Start of Extracted records
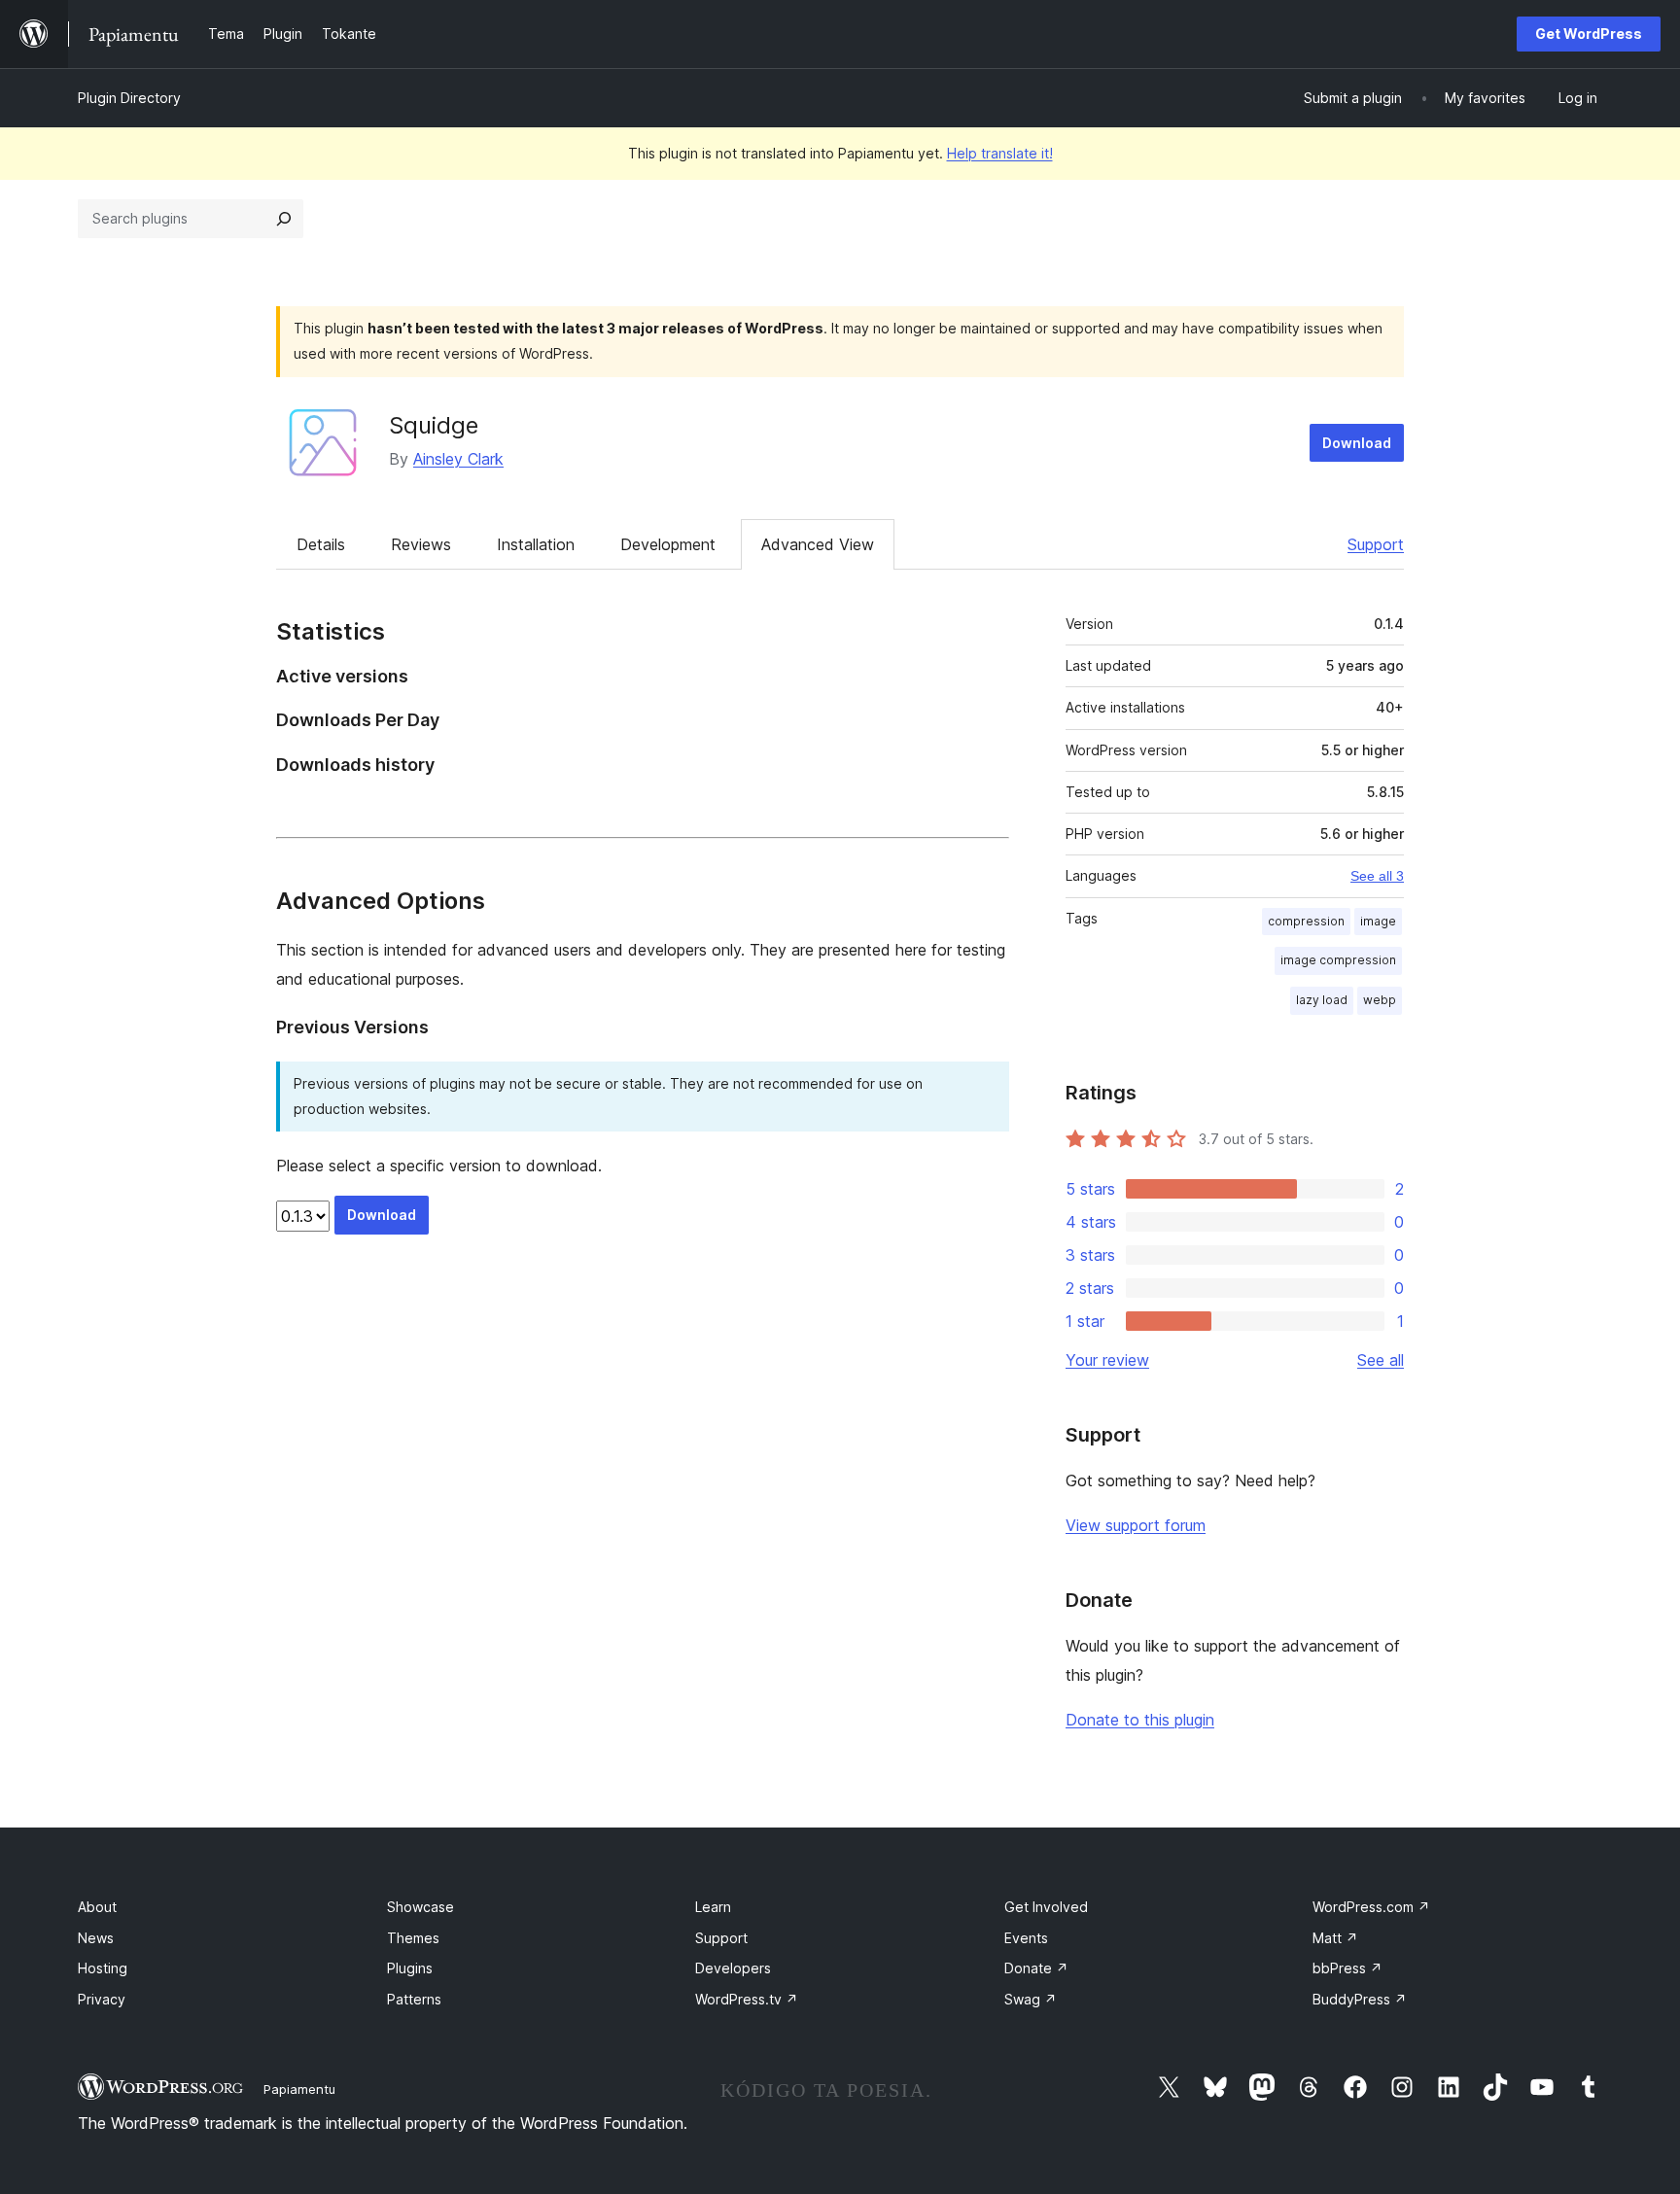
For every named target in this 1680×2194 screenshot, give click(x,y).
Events (1026, 1938)
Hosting (102, 1968)
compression (1306, 921)
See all (1380, 1360)
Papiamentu (299, 2089)
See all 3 (1377, 876)
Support (1376, 544)
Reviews (421, 544)
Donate (1036, 1968)
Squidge (433, 425)
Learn (713, 1906)
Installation (536, 544)
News (96, 1938)
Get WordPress (1588, 33)
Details (321, 544)
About (97, 1906)
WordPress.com (1371, 1906)
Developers (733, 1968)
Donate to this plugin (1140, 1719)
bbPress (1347, 1968)
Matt (1335, 1938)
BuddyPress (1359, 1999)
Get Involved (1046, 1906)
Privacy (101, 1999)
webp (1379, 1000)
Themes (413, 1938)
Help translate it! (1000, 153)
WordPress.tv (746, 1999)
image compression (1338, 960)
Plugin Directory (129, 97)
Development (668, 544)
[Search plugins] (283, 218)
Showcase (420, 1906)
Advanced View (817, 544)
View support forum (1136, 1525)
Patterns (414, 1999)
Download (1356, 443)
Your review (1107, 1360)
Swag (1030, 1999)
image (1378, 921)
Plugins (410, 1968)
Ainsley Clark (458, 459)
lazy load (1322, 1000)
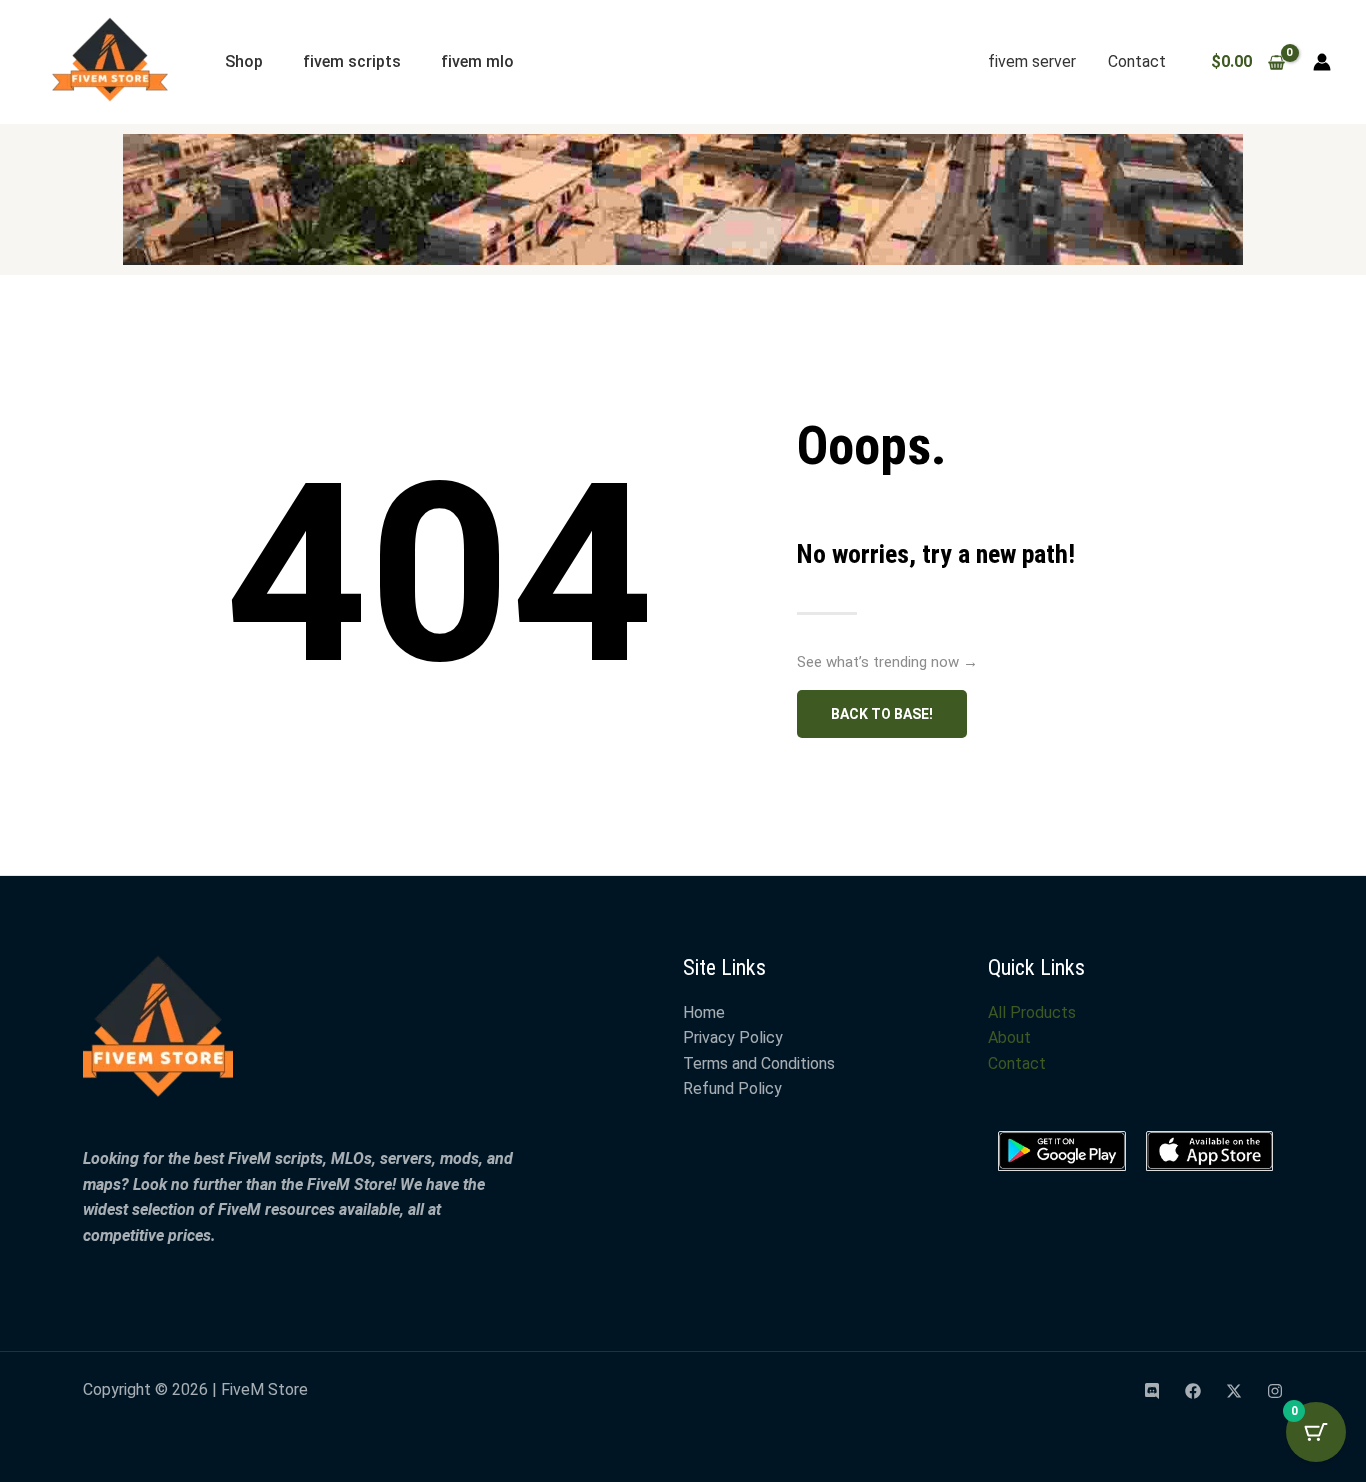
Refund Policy (732, 1088)
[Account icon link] (1322, 62)
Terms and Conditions (759, 1063)
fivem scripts (352, 61)
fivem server (1032, 61)
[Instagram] (1275, 1391)
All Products (1032, 1012)
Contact (1137, 61)
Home (704, 1012)
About (1009, 1037)
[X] (1234, 1391)
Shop (244, 61)
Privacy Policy (733, 1037)
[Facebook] (1193, 1391)
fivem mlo (477, 61)
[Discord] (1152, 1391)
End of Extracted records
[Work to complete]: Retype each line of the data exactly, beginning with the first; include the line containing "About (97, 1906)" and stop there, skipping every picture.

[Answer to this task]:
For every named target in this 1680×2194 screenshot, give click(x,y).
Events (1026, 1938)
Hosting (102, 1968)
compression (1306, 921)
See all (1380, 1360)
Papiamentu (299, 2089)
See all 3 (1377, 876)
Support (1376, 544)
Reviews (421, 544)
Donate (1036, 1968)
Squidge (433, 425)
Learn (713, 1906)
Installation (536, 544)
News (96, 1938)
Get WordPress (1588, 33)
Details (321, 544)
About (97, 1906)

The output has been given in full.